_Work to be completed_: Copy out the lines from the one containing "You are a GUI" through the last line, including both ends, and leave out the pictures.
#### Provided entries ####
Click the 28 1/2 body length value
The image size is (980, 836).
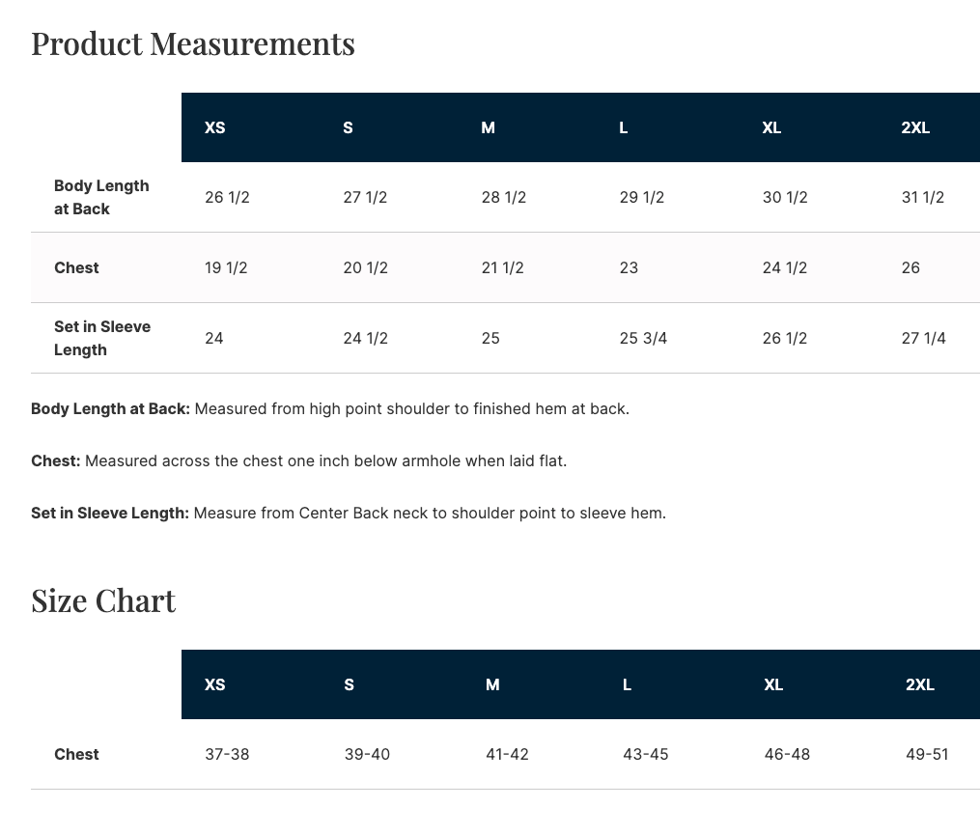pos(504,197)
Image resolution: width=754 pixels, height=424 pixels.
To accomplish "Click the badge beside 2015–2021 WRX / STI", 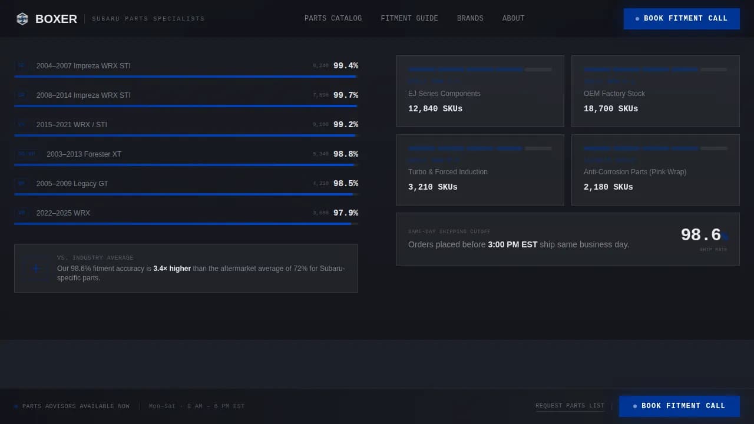I will click(21, 125).
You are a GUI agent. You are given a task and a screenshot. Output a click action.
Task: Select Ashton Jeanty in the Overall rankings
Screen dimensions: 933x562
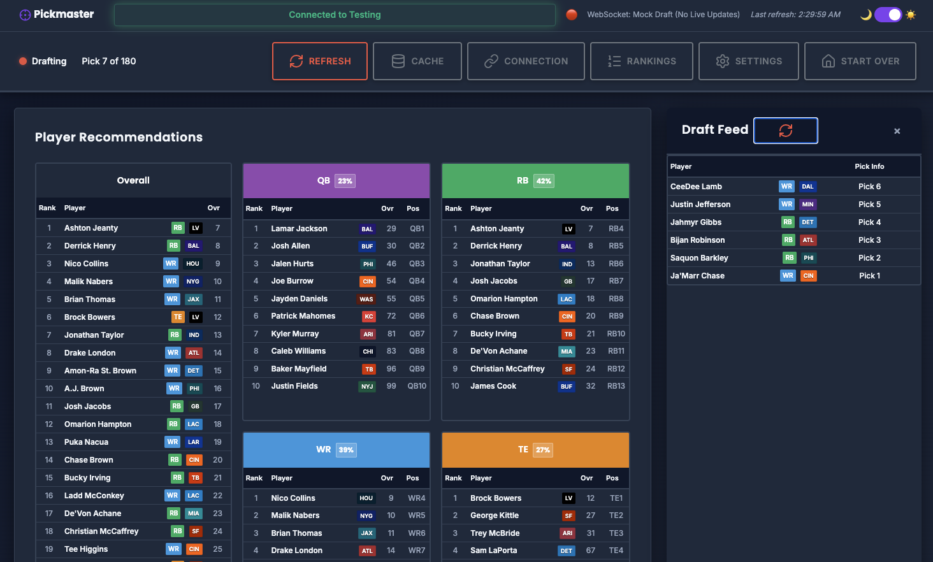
####
_Response_:
You are a GUI agent. You are given a task and a screenshot. Output a click action.
Task: Select Ashton Jeanty in the Overall rankings
Screen dimensions: 933x562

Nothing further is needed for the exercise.